Unless you have fallen off the grid, then you know I’m referring to Jamaican bullet, Usain Bolt. Here is a hulking man of 6’5” who decimated two records during the Bejing games. Not only did he murk the competitors in the 200m, pickup the slack in the 400m relay but his performance in the 100m was pure ownage. If you’ve seen the video, Bolt lets up at what appears 75m through the race to spread his arms to the crowd as if to say “whatchu gonna do to touch this?” The media and Olympic officials went berserk at his distain for the rest of the pack. Personally, I thought it was gangster and only proved that, he could have laid down a record that would not be touched for decades. But when you are on top, why not?
Han Wong out of Chandler, AZ is presently on top of his chosen game. And unlike Bolt has chosen to be very modest about what he has accomplished here. And it is not without monumental effort because here is one tuner that is impossible to get a hold of under the workload. We chased this car for months, throwing all kinds of sponsorships at Wong to keep him interested and keep him focused on the prize – the cover of PAS.
And why it was selected as a cover should need no explanation but what the hell we’ll drop some stats anyway. It was an 18 month process to build it, the project was over $100,000 in addition to the vehicle price and it makes well over 1000hp at the crank. So lets get into how Wong did it.
Beginning with a 3.5L VQ engine, Wong and his team at Intense Power in Gilbert, AZ began prototype engine internals. The block was balanced and blueprinted and machined to exacting specifications. Intense designed forged pistons and ultra strong billet connecting rods. As a testament to Nissan engineering, Intense is using the stock crank, simply treated for strength. The VQ heads have been ported and polished by Intense and filled with Brian Crower Stage II cams and a full Ferrea valvetrain. The assembly was clamped back down with metal head gaskets and ARP fasteners. Fuel comes delivered by twin Powerlab 255lph pumps filling Powerlab rails. The juice is closely regulated by an Aeromotive FPR and distributed by six Deatchwerks 1600cc injectors. Air is sucked in through a custom Intense power intake and compressed with a massive Powerlab 76S Extreme turbo. This single snail is part of Powerlab’s kit and is connected to their network of piping and a 4-inch thick front mount intercooler. As the air reaches the stock plenum, it gets a boost in velocity thanks to a Powerlab 3/8-inch aluminum spacer. No fancy sheet metal intakes here, there was actually more stock gear onboard than we expected, including the OEM coils! The exhaust is managed with a TiAL 44mm wastegate and flows into an Intense PowerMax SS 4-inch exhaust.
The sum of the parts equals 906whp with 730lb-ft of twist. Enough to snuff out the stock driveshaft and LSD, well you would think but they are still stock and still hanging tough. The clutch and axles however are a different animals as the clutch has been replaced with a Carbonetics triple plate clutch and the axles are Driveshaft Shop Pro Series. And the car lays down the smack since, with the smaller GT37 from the last setup it ran 11-flat and had a best trap of 139mph. It is expected to deep into the 10s possibly the 9s as it sits.
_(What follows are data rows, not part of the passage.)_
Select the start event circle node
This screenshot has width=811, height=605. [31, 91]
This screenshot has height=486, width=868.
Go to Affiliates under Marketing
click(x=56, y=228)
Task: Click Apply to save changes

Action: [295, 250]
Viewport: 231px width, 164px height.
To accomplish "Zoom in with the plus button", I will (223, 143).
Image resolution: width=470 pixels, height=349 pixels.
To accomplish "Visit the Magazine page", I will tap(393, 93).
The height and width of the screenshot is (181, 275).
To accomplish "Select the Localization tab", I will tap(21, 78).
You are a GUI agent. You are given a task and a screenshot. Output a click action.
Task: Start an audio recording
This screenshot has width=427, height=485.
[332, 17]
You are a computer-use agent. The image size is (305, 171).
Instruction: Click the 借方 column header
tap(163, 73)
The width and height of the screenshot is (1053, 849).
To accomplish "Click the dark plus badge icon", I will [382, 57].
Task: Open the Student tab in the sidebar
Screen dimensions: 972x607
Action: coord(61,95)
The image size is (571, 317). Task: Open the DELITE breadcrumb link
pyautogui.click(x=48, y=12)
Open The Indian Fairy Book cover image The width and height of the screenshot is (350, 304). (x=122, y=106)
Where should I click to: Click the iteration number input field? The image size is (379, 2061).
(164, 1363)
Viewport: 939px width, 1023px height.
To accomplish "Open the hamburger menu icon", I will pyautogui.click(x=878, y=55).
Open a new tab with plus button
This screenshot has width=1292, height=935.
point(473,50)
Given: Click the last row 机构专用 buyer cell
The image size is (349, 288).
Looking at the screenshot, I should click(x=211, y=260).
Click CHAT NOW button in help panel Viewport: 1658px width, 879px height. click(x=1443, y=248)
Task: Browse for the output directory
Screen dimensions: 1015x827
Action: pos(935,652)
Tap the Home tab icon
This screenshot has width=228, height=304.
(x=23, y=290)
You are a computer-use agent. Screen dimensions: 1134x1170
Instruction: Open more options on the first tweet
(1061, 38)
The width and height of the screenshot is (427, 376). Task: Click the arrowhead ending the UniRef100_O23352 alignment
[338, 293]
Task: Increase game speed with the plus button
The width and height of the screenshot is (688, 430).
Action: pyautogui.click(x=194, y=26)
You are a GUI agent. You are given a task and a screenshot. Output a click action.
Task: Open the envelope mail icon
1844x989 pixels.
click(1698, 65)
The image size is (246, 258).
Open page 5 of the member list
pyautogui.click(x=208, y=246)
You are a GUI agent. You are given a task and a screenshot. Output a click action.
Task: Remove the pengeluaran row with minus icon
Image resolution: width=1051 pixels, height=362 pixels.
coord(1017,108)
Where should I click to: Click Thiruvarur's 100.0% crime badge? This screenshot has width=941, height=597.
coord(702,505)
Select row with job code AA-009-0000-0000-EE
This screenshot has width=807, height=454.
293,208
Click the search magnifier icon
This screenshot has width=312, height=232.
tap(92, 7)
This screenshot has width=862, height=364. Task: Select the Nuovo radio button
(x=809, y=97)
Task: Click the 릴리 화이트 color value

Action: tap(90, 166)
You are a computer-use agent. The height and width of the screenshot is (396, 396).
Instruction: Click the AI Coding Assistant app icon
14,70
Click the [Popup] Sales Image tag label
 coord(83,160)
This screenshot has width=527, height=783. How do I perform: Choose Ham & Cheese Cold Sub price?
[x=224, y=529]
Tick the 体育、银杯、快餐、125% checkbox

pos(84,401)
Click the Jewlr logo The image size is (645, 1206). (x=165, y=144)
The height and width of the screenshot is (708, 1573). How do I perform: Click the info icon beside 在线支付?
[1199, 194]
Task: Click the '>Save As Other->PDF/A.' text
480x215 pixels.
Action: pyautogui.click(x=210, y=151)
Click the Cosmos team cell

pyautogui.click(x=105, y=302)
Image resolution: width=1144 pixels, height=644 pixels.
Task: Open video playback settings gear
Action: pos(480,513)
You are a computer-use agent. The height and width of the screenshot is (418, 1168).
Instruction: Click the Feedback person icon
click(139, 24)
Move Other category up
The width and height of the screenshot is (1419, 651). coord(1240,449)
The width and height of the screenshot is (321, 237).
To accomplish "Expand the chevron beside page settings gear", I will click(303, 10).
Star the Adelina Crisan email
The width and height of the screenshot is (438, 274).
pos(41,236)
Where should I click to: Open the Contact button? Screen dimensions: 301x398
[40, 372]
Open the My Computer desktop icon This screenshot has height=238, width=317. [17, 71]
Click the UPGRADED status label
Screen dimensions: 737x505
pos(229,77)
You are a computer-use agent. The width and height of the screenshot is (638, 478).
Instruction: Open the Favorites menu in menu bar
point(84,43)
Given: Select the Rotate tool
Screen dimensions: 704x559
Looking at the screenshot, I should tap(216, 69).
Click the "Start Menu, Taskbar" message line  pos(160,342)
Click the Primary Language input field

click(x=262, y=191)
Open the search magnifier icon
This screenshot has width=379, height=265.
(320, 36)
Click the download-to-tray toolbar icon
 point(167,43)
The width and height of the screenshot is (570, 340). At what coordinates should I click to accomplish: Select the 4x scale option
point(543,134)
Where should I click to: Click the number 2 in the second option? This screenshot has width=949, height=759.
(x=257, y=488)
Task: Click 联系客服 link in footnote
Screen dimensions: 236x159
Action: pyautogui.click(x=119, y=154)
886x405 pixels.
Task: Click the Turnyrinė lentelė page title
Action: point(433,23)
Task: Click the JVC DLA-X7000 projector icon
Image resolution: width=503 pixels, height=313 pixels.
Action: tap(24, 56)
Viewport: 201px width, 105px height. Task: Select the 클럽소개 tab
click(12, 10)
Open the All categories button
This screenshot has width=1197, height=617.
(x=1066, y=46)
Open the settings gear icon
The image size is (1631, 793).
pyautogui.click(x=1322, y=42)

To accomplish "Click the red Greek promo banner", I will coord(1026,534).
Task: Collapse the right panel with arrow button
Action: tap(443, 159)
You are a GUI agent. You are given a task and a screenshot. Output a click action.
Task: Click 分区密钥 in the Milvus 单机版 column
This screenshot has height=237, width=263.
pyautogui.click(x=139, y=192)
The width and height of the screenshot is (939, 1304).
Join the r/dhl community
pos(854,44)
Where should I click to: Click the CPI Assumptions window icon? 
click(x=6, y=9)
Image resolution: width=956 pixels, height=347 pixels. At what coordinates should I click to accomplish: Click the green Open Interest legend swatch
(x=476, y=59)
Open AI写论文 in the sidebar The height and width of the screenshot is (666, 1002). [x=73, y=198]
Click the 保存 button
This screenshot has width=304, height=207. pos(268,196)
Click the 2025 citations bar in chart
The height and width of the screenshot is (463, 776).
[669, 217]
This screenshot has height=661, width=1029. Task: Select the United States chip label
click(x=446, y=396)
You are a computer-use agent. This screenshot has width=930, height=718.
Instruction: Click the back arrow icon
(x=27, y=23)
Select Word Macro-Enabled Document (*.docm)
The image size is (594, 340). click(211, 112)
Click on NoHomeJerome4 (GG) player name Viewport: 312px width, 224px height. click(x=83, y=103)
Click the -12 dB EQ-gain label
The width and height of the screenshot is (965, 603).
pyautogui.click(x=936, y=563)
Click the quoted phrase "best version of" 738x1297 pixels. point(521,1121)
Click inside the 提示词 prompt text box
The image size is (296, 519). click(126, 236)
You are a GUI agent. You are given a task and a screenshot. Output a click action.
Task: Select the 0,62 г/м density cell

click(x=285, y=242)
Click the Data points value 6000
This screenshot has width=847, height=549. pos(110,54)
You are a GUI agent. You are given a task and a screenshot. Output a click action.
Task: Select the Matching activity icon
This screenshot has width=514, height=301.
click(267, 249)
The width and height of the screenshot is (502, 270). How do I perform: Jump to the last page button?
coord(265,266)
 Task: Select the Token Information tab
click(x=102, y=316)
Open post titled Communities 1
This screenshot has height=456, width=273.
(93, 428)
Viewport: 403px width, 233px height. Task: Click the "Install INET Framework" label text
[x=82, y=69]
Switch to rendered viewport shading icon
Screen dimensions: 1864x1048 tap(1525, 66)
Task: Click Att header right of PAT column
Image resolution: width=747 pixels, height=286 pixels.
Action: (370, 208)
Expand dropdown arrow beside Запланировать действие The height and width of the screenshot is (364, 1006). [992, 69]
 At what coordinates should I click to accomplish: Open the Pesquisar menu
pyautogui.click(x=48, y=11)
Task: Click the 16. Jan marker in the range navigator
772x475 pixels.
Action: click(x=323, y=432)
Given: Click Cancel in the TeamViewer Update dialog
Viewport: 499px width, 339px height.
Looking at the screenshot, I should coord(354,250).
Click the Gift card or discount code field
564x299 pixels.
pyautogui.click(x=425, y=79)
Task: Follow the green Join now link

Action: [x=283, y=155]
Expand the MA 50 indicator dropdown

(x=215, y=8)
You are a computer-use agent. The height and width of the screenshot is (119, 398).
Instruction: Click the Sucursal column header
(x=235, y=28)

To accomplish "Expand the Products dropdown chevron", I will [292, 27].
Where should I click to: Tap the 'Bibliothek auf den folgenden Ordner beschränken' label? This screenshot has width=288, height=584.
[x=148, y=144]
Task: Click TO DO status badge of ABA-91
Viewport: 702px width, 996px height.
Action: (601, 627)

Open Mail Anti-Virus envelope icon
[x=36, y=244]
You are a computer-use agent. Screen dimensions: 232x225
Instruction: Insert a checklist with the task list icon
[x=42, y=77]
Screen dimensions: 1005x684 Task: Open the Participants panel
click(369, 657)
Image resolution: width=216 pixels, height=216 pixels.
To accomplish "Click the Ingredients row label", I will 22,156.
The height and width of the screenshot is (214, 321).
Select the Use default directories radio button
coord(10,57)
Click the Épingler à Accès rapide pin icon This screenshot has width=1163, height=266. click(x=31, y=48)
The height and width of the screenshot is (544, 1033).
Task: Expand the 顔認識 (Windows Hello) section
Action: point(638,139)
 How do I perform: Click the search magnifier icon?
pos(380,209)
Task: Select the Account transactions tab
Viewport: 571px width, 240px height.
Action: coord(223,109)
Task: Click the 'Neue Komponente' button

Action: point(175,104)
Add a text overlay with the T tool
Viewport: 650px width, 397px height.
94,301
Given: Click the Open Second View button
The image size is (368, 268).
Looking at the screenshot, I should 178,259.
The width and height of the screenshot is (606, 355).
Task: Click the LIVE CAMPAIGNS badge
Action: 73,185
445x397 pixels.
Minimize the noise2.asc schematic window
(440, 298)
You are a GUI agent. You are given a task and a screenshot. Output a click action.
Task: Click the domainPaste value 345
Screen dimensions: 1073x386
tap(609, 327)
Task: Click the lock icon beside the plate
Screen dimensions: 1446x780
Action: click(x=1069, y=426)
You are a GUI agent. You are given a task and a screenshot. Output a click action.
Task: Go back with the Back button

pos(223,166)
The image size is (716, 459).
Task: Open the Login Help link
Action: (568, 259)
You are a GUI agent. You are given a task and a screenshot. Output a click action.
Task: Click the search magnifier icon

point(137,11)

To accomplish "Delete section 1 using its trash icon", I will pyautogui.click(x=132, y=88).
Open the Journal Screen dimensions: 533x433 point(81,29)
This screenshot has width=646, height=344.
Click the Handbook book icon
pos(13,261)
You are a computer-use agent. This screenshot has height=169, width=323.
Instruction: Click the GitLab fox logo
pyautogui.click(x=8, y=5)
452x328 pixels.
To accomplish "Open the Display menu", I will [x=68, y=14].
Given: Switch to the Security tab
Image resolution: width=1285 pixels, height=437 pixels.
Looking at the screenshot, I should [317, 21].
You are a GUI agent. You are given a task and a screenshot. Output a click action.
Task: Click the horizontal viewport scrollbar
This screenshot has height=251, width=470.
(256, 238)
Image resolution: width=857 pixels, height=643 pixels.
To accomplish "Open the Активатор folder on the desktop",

As you can see, this project is far from a purpose build drag car. It was actually constructed to bag trophies at shows as well. Wong sourced the first VeilSide Fortune kit for the G35 in the US and redesigned the rear spoiler in carbon fiber to set it apart any other G. Intense Power technician George Husar put the shell together and they had it 3-stage sprayed in a custom hue called Intense Money Green. The graphics by Xsell Media were slapped on and then added tweaks like JDM clears and VIP sill lighting. The overall impact is one that stops shows.